The contributor of this material included the following information
about processing she had done.  The comments below in [ECI--...--ECI]
indicate what has been done in converting the contributor's markup
into TEI-compliant SGML:

1. Each file I'll be sending to you contains a complete edition of a
certain Italian newspaper, i.e. all the texts having appeared in a
certain paper at a specific date, e.g. La Stampa 20th October 1989.

La Stampa is a Turin (Italy) based newspaper with above all regional
but also national distribution.  The editions constituting the
material have been published the 20th and 21st October 1989.  Most
articles have been provided in electronic form (on floppy disk) by the
publishers.  Headlines and articles which had appeard in the paper
version but were missing on the floppy disk have been transcribed by
typing.  Apart from captions, publicity, advertisments, notices,
radio, television or cinema listings, share indexes etc. the
electronic version of the paper corresponds to the published version.

. . .

5. Rudimentary Lemmatization

+ 	decomposition of preposition and article, e.g. della > del+la,
* 	decomposition of verb and clitic, e.g. presentarsi > presentar*si
* 	decomposition of cioè > cio*è and of os*sia

6. elements of a periphrastic verb form which are separated, for
example by an adverb, have been linked in the following way:

	è già stato detto > è [stato detto] già stato detto

7. the intrinsic differentiations of the medium 'newspaper', i.e. the
textual elements have been coded using the COCOA-format:

<Z>: newspaper name, e.g. <Z Stampa>			[ECI--deleted --ECI]

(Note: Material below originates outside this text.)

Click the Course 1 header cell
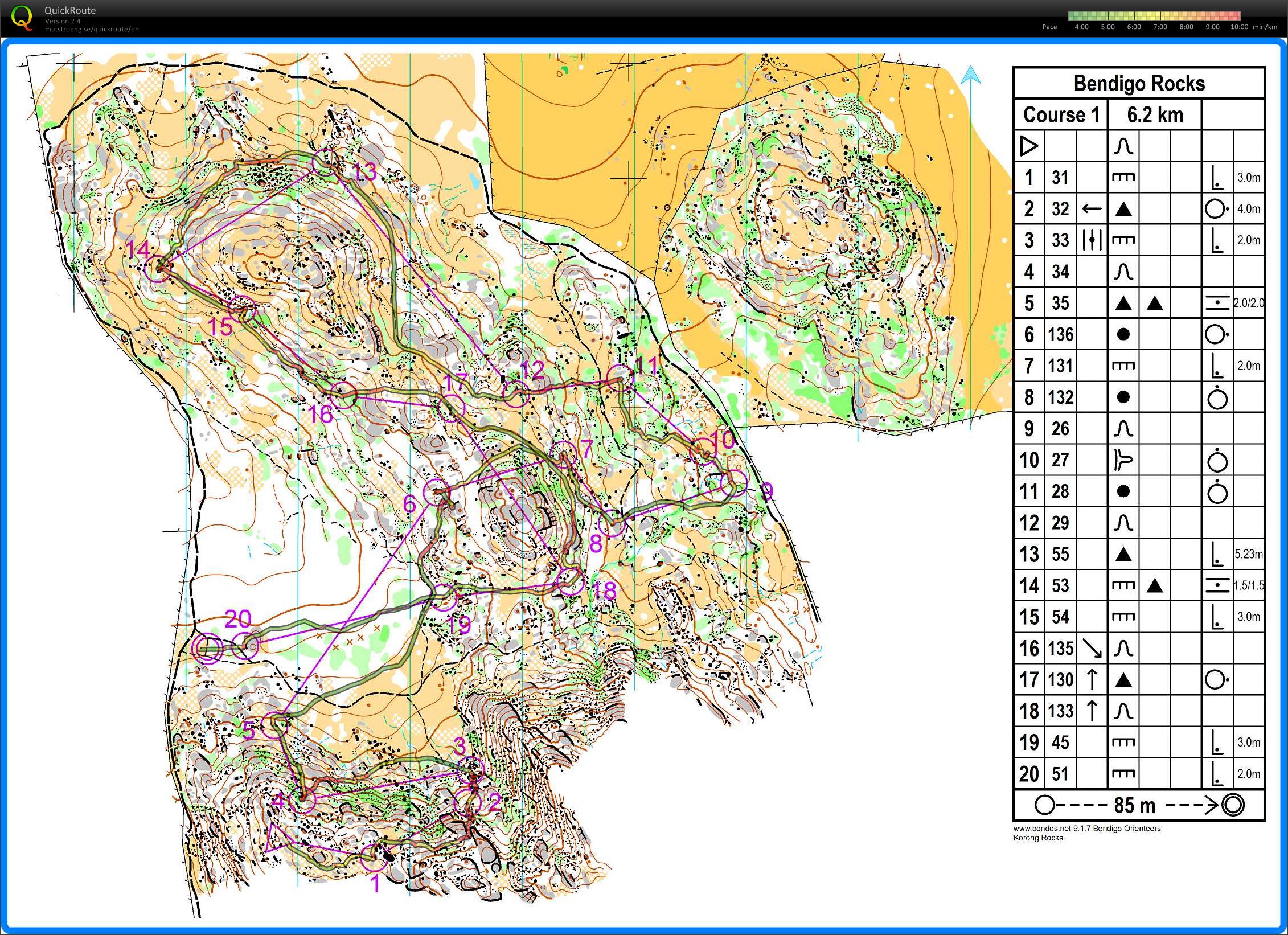This screenshot has height=935, width=1288. coord(1061,115)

<E>: the different editions of the papers -- same for every article
     in each file of the subcorpora e.g. <E 191089>	[ECI--deleted --ECI]

<S>: the sections of the papers		[ECI--converted to <div1 type=section
     e.g. <S Politica>, <S Cultura>				n=Politica--ECI]

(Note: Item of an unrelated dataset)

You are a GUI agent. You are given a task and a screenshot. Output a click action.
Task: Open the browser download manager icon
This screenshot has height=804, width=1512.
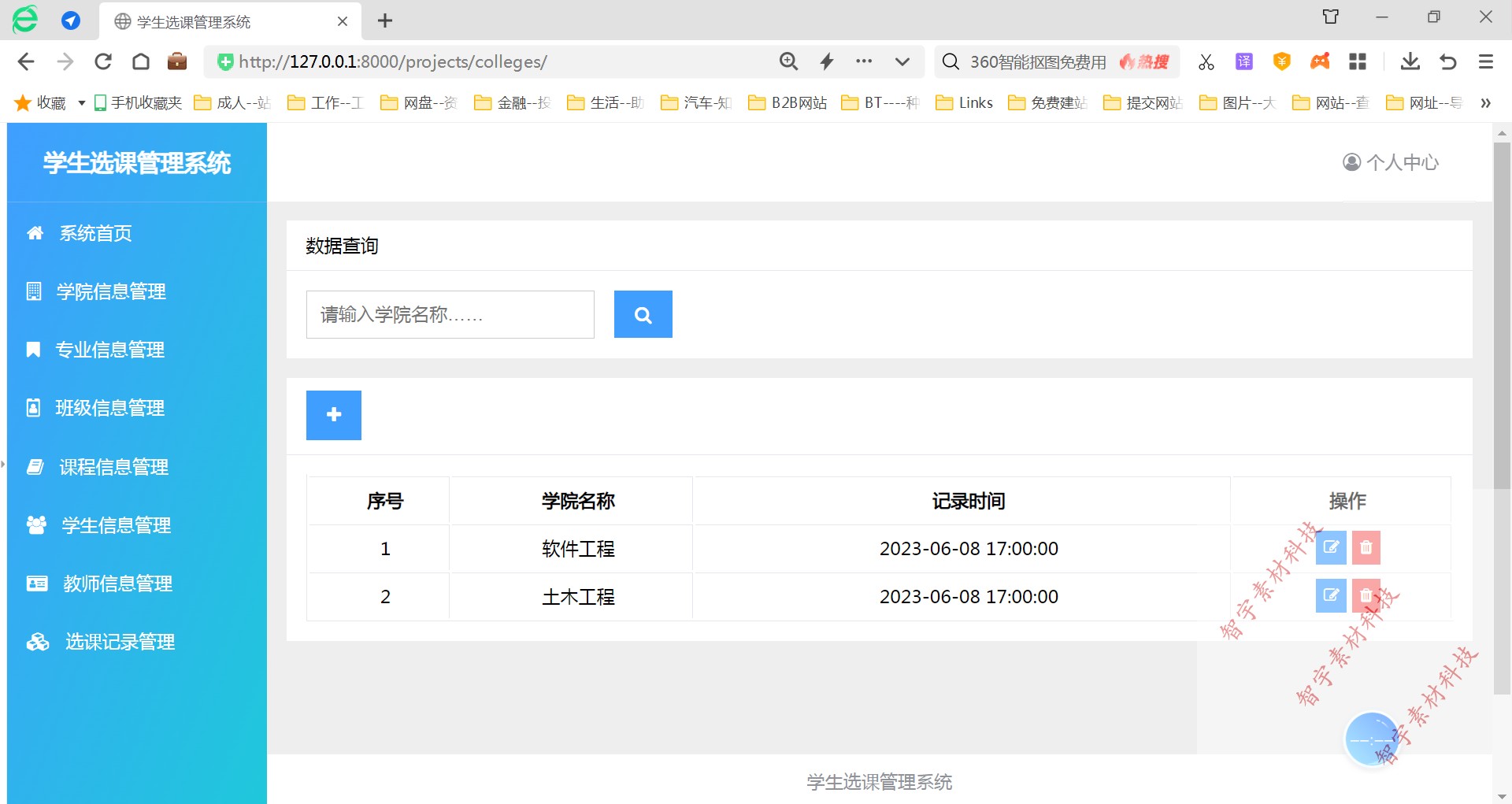coord(1410,61)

<A>: the authorship type of an article:		
	<A firmato>: signed article
	<A non firmato>: anonymous
	<A Redazione>: editor
<N>: the name of the author in the case of a signed article
     e.g. <N Caprara Giovanni>
	[ECI--combined as
	<docAuthor>
	Caprara Giovanni
	( firmato )
	</docAuthor>--ECI]

<C>: the position of the text on the page
     e.g. <C AP05>: opening article on page 05
    [ECI--If associated with an article, then:
	  <div2 type=article rend="pageNo:AP05">
          otherwise (a few cross-references) discarded--ECI]
<T>: the different text forms:
  a) the different types of headings:
     	<T Occhiello>, 		button-hole
	<T Titolo>, 		title
	<T Sottotitolo>,	sub-title 
	<T Sommario>, 		summary
	<T Catenaccio>		door-chain
  [ECI--<head type=Occhiello>, etc.--ECI]

<T>: the different text forms:	[ECI--<div3 type=textform>
				 where we use either the English translation
				 of the text form name as
				 given below or the original if there is
				 none--ECI]

  b) the text forms which correspond to a certain journalistic
     tradition such as 
	<T Fondo>, 		LeadingArticle
	<T Spalla>, 		[back, shoulder]
	<T Corsivo>,		[italics, running]
	<T Citazione>,		Citation
  	<T Lettera> 		Letter
   	<T Risposta> 		Reply
    	<T Rubrica>, 		
	<T Tempo>, 		WeatherReport
	<T Film>, 		
	<T Breve>,		InShort
     	<T Flash>, 
	<T Agenzia>, 		Agency
	<T Riassunto>		[ECI--also sometimes appears on p--ECI]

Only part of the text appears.